■ Stored records
[Start of Attachment]

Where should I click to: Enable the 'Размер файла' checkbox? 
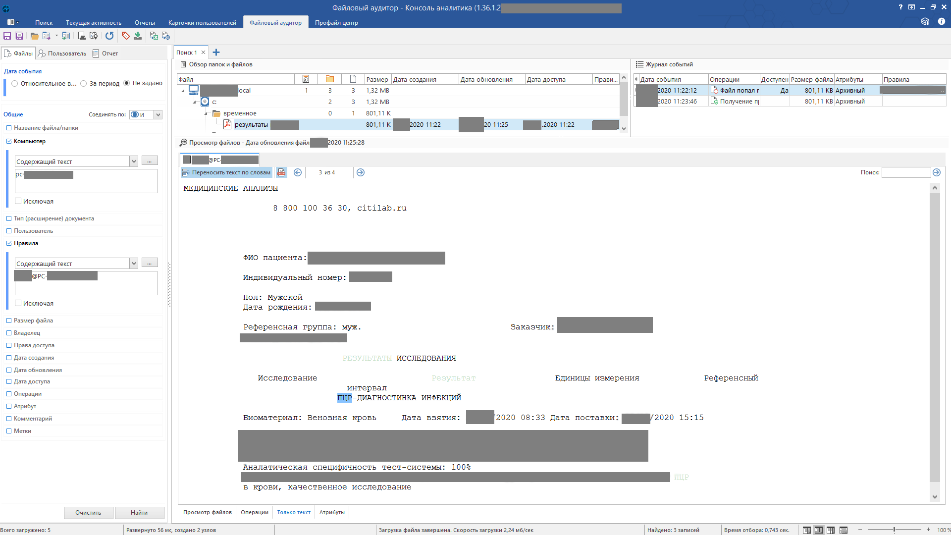tap(9, 321)
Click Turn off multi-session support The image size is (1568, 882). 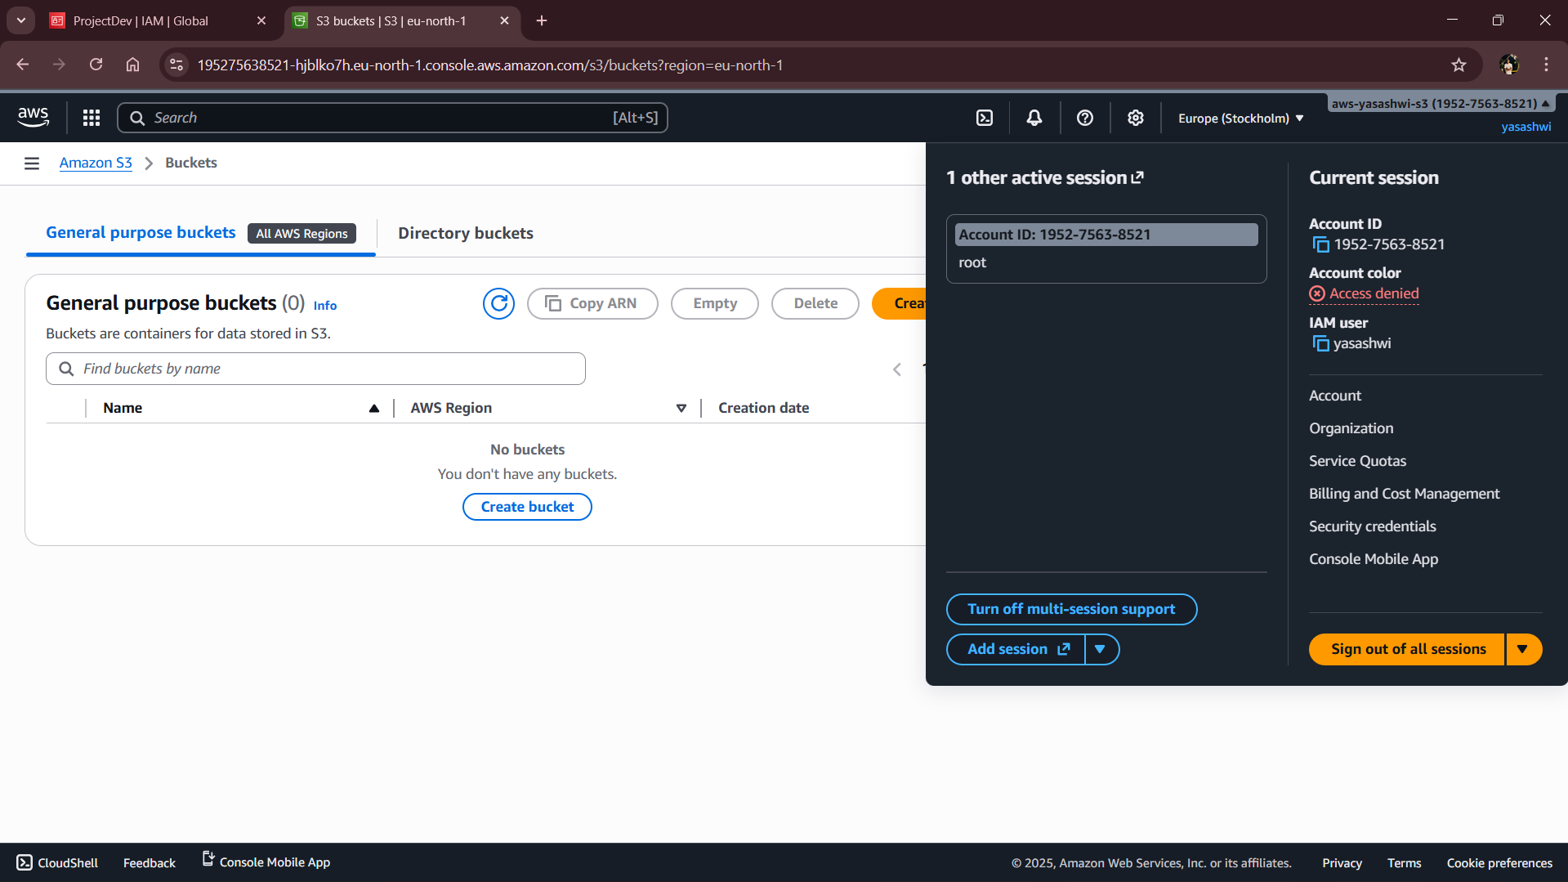(1071, 608)
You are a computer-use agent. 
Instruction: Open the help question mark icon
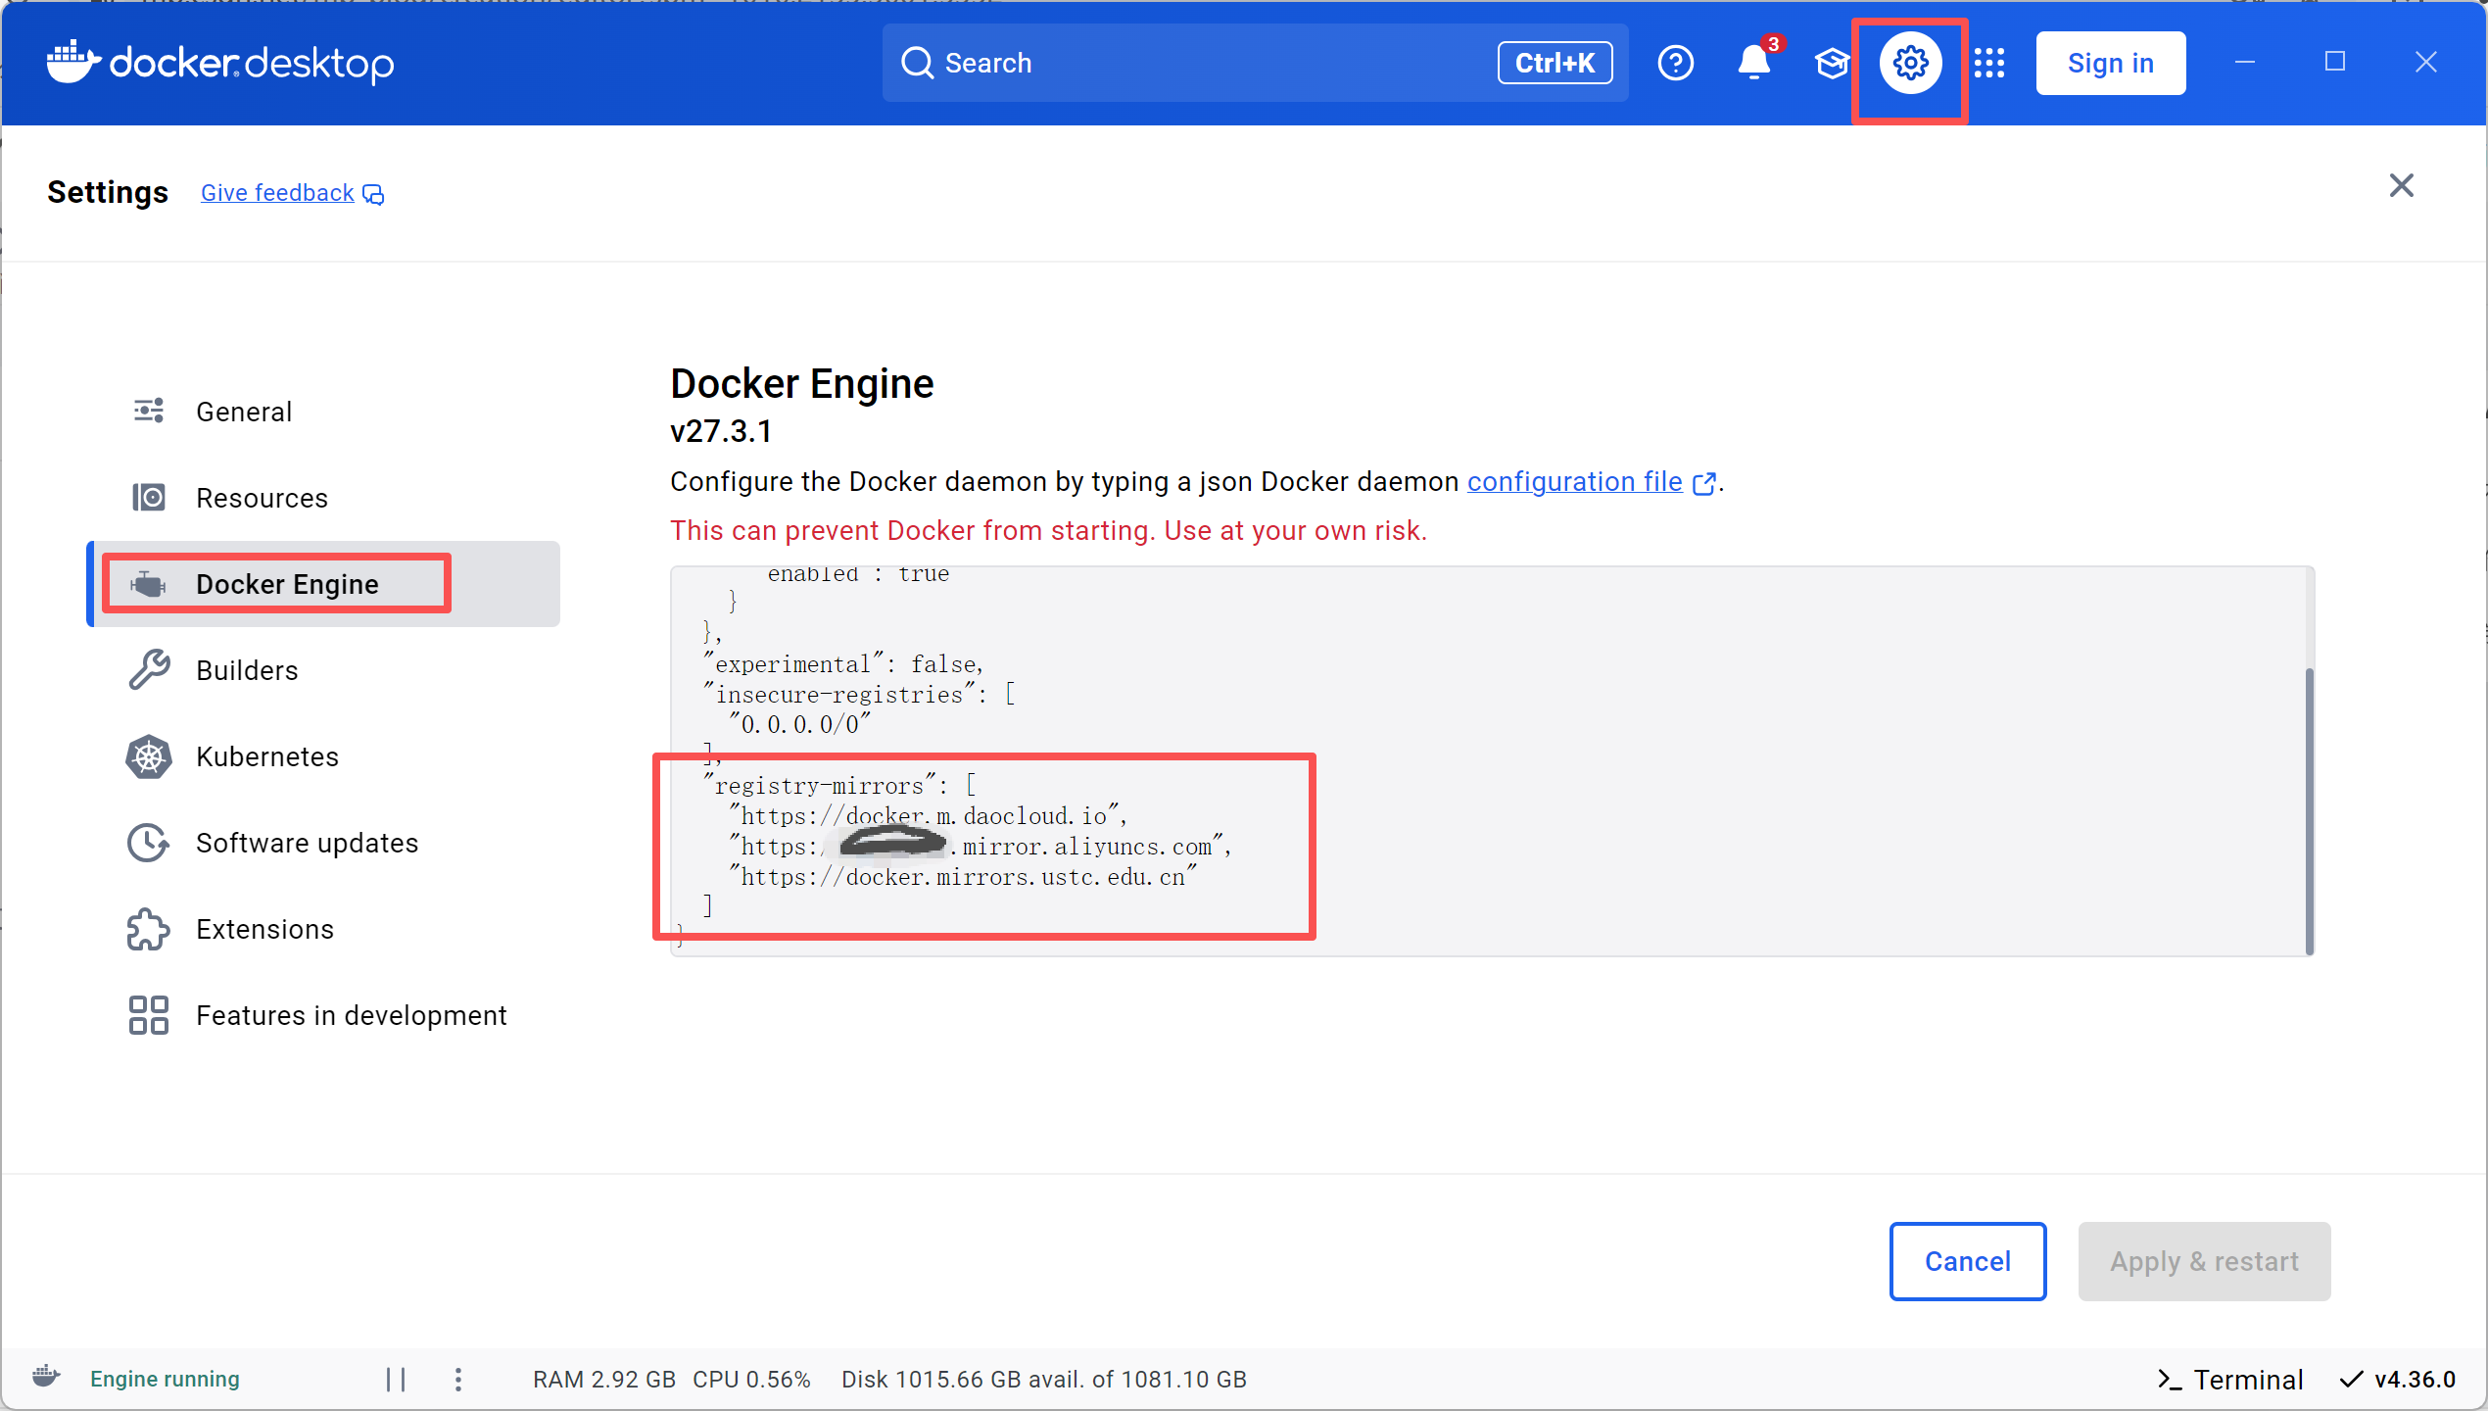(1675, 64)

[End of Attachment]

■ EXERCISE DIRECTIONS
Omit all pictures, and repeat exactly the lines from the line containing "You are a computer-use agent." through the end of the data.

■ TASK RESPONSE
You are a computer-use agent. 
Instruction: Open the help question mark icon
(1675, 64)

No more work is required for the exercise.